(EXCERPT TO READ)

Polyamines are thought to play a role in the control of inherent or environmentally-induced growth rates of plants. To test this contention, we grew plants of four grass species, the inherently fast-growing Poa annua L. and Poa trivialis L. and the inherently slow-growing Poa compressa L. and Poa pratensis (L.) Schreb., at three levels of nitrate supply. Firstly, plants were compared when grown with free access to nitrate, allowing the plants to grow at their maximum relative growth rate (RGRmax). Secondly, we compared the plants when grown with relative nitrate addition rates of 100 and 50 mmol N (mol N)−1 day−1 (RAR100 and RAR50, respectively).

The freely-occurring polyamines, spermine, spermidine and putrescine, were separated from their conjugates; the latter were further subdivided into a TCA-soluble and a TCA-insoluble fraction. Each of the three fractions responded differently to the nitrate supply. Under nitrogen limitation, the total concentration of polyamines (free and bound ones together) decreased in both leaves and roots of all Poa species, whereas that in the stem remained more or less the same. These effects were to a large extent determined by the free polyamines. For the conjugates there was more differentiation, both between plant organ and among polyamine structures. A positive correlation between the RGR, LAR (leaf area per plant mass), SLA (leaf area per leaf mass), LMR (leaf mass per plant mass) and SMR (stem mass per plant mass) with the polyamine concentration was found. The RMR (root mass per plant mass) showed a negative one. No significant differences were found between the inherently fast- and slow-growing grass species.

(End EXCERPT TO READ)

* EXERCISE *
Edit the polyamine excerpt between "Polyamines are thought" and "and RAR50, respectively).", inclusive, changing every "nitrate" to "ammonium".

(DATASET EXTRACT)

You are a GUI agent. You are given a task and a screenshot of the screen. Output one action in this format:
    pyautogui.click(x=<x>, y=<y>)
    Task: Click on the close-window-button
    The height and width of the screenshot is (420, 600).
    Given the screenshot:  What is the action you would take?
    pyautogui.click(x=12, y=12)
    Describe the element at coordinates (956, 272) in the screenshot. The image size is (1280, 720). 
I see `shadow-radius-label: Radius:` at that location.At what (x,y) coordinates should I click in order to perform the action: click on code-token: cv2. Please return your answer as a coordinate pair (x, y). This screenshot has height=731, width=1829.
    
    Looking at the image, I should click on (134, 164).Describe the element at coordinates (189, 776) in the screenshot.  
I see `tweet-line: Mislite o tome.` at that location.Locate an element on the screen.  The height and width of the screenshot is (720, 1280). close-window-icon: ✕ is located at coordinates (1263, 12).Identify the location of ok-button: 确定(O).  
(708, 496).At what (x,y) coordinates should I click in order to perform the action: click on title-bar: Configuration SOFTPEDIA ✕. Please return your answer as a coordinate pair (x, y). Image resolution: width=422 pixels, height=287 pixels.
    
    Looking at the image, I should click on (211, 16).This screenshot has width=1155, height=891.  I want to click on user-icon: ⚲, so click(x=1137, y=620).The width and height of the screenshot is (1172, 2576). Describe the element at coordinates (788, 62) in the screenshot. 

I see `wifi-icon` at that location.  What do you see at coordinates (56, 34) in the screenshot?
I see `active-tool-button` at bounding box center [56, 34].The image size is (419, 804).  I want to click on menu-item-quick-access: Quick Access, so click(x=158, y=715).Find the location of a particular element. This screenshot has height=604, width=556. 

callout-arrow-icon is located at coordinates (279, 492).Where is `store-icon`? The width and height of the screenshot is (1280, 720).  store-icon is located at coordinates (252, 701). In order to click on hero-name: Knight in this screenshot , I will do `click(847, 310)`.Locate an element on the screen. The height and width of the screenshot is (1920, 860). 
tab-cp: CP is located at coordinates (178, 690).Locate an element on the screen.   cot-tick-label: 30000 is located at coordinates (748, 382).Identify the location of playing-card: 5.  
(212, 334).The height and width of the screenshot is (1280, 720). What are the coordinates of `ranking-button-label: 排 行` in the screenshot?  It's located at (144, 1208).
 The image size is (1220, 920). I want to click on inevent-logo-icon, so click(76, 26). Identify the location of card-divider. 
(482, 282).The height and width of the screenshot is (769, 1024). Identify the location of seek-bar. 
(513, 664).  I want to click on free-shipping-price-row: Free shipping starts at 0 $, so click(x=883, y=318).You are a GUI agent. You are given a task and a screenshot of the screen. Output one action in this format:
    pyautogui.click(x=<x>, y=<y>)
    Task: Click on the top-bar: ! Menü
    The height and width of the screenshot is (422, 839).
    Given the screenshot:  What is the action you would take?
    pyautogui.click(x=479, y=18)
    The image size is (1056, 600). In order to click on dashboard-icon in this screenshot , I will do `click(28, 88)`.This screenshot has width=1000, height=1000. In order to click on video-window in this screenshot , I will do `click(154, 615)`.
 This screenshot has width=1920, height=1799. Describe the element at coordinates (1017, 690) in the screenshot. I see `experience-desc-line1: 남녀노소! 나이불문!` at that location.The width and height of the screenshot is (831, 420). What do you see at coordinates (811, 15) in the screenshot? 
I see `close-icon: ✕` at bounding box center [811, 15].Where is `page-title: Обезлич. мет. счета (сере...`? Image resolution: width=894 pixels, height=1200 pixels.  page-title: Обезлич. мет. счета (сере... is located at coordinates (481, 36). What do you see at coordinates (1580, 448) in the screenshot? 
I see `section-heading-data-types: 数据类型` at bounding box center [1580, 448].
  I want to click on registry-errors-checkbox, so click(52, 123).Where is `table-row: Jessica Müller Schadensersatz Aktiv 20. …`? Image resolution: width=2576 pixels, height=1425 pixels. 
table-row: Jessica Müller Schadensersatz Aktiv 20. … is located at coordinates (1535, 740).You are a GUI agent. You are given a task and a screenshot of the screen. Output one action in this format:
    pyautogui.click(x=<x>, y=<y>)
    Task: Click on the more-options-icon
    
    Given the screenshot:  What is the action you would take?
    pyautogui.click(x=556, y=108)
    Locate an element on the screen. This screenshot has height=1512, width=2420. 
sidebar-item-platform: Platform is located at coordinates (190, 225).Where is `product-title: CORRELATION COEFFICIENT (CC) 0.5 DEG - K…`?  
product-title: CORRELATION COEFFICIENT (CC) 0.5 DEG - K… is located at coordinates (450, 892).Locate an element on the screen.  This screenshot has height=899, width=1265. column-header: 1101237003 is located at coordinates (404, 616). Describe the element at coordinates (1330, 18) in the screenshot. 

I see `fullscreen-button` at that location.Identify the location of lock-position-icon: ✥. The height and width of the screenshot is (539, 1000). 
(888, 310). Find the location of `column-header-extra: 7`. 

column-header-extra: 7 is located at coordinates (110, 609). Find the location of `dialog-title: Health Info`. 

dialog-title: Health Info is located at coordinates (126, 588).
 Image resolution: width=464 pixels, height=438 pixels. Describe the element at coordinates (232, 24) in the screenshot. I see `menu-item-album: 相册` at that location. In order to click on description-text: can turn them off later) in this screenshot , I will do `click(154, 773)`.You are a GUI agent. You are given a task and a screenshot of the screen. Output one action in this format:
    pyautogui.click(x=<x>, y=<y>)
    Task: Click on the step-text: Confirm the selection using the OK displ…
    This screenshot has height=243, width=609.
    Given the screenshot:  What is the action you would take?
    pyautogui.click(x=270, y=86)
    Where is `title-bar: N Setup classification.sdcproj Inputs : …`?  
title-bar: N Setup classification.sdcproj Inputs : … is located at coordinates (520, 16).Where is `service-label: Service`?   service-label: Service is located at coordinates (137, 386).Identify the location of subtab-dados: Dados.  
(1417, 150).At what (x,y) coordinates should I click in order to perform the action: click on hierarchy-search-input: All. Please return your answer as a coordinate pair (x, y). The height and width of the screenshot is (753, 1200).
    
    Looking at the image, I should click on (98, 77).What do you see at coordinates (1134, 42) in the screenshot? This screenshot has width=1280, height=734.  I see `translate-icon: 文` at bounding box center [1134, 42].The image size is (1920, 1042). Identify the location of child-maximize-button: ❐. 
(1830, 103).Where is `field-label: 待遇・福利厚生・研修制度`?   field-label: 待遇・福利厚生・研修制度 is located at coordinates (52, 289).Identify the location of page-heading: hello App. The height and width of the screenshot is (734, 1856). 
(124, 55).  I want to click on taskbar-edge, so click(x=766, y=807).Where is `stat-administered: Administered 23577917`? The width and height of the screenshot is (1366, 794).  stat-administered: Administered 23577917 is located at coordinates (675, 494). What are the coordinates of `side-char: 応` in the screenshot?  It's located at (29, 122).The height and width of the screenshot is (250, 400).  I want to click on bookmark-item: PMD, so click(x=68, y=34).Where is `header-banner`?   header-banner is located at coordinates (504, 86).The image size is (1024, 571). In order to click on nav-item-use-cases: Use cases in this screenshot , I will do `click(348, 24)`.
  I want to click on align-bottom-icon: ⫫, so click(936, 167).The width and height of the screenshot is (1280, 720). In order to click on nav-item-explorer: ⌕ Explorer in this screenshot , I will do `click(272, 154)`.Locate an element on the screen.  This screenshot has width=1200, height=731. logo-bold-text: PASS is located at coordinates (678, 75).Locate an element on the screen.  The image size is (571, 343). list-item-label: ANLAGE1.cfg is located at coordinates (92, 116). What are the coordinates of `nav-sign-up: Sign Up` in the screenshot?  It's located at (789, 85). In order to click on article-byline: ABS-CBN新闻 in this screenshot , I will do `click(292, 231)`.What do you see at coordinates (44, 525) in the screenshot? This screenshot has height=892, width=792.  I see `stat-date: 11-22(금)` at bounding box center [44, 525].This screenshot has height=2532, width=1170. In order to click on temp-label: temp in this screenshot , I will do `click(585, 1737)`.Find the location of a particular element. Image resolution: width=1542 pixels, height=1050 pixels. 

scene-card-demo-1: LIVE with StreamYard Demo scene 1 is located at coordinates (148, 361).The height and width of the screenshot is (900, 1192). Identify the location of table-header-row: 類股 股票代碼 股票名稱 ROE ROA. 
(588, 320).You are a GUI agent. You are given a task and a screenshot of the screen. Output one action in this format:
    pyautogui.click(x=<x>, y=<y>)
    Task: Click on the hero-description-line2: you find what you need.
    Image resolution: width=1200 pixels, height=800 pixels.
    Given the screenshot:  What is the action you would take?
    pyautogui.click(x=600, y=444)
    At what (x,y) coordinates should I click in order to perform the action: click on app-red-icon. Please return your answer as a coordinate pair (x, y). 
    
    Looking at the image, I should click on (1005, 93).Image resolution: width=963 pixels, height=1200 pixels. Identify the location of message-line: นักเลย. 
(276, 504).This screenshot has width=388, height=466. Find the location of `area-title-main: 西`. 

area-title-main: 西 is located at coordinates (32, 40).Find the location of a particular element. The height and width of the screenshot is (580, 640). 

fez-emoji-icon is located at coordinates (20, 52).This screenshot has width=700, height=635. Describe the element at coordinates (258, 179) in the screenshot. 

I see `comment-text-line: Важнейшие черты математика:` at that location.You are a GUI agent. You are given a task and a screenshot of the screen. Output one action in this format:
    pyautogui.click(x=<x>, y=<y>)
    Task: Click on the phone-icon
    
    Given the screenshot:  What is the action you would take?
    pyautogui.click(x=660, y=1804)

(End DATASET EXTRACT)

* TASK OUTPUT *
Polyamines are thought to play a role in the control of inherent or environmentally-induced growth rates of plants. To test this contention, we grew plants of four grass species, the inherently fast-growing Poa annua L. and Poa trivialis L. and the inherently slow-growing Poa compressa L. and Poa pratensis (L.) Schreb., at three levels of ammonium supply. Firstly, plants were compared when grown with free access to ammonium, allowing the plants to grow at their maximum relative growth rate (RGRmax). Secondly, we compared the plants when grown with relative ammonium addition rates of 100 and 50 mmol N (mol N)−1 day−1 (RAR100 and RAR50, respectively).